In short, merchants have to deal with a lot of complexity when it comes to optimizing their payment acceptance strategy, bearing in mind that they probably want maximum possible coverage of payment types (including taking payments from weird places where citizens chose to avoid Visa or Mastercard). They also want the lowest possible “friction” – the extra checks and challenges that get thrown in front of consumers that often lead to purchase abandonment. But they don’t want to take unnecessary liability for fraud either, so they know there are constant trade-offs to be considered. The larger merchants can also take advantage of having multiple acquirers and payment service providers, with each individual transaction that’s generated in a retail POS platform being subject to a decision about where it is best (lowest cost, most reliable, least liability, best experience…) to send it.
So you can imagine why so-called orchestration layers need to exist at big retailer systems to automate this kind of decisioning and routing.
But what if these retailers are also progressing their own loyalty/membership schemes, with their own onboarding and identity/verification systems (increasingly useful to deal with restricted sales, regulated products, etc.) and those businesses are also developing customer contact systems designed for life-after-cookies where consumers will have more power over how their personal data is recycled?

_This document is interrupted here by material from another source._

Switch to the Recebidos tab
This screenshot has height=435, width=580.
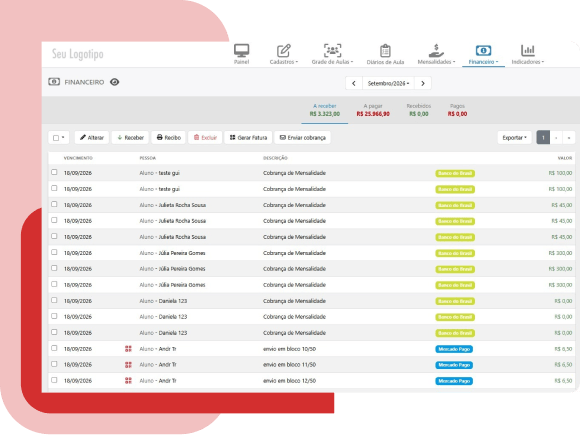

Although “orchestration” might sound like a terrible consequence of old-school payments ecosystems, the concept provides a way of connecting the foundational elements of future merchant-buyer interactions based on mutual trust and personal controls. It sounds horrible, but it’s logical. And don’t worry – the complexity will still be hidden away and “embedded”.
Embedded identity as a service: Creating a better digital life for all of us
I will go early on my predictions for themes for the 2023 edition of Money20/20: Pure payments, core banking, and related infrastructure capabilities will continue to disappear into a new state of embedded commodity.
The systems and services that allow merchants, sellers, and platforms to orchestrate best outcomes for their business and for their end-users will become highly sought-after.
Creating these sorts of embedded interactions between buyers and sellers will require greater cooperation on both sides of these multi-sided platforms – so expect to see more engagement with merchants at Money20/20. This might not happen overnight, though, as many merchants are still committed to finding the best deals like lowest-cost transaction routing. Few have yet joined up their operations which deal separately with payments, ecommerce operations, media planning, marketing production, and first-party data management. But it seems a logical next step.
These new interactions will be underpinned by digital identity systems. There will be even more ID industry participants at the next Money20/20, and it will soon be apparent that digital ID will need to become easier to access (by consumers and by the relying parties that need access to verifiable credentials). This will lead to more consolidation and aggregation in the industry so that users can be confident of maximizing reach and relevance of ID schemes. The European Commission’s mandates on digital ID wallets will focus more attention on the creation of easy-to-use (and easily embedded) propositions that make digital life easier for citizens and for businesses.
If we are to create better digital trust for everyone, we need to work out how to better embrace and embed digital ID, not just into money and payments, but also into our regular interactions between people, businesses, and governments. This identity narrative should not be framed as just a necessary transactional element of money. Identity needs to be center stage, seen as the key for all of our meaningful interactions. And handled on terms defined by the owners of these identities.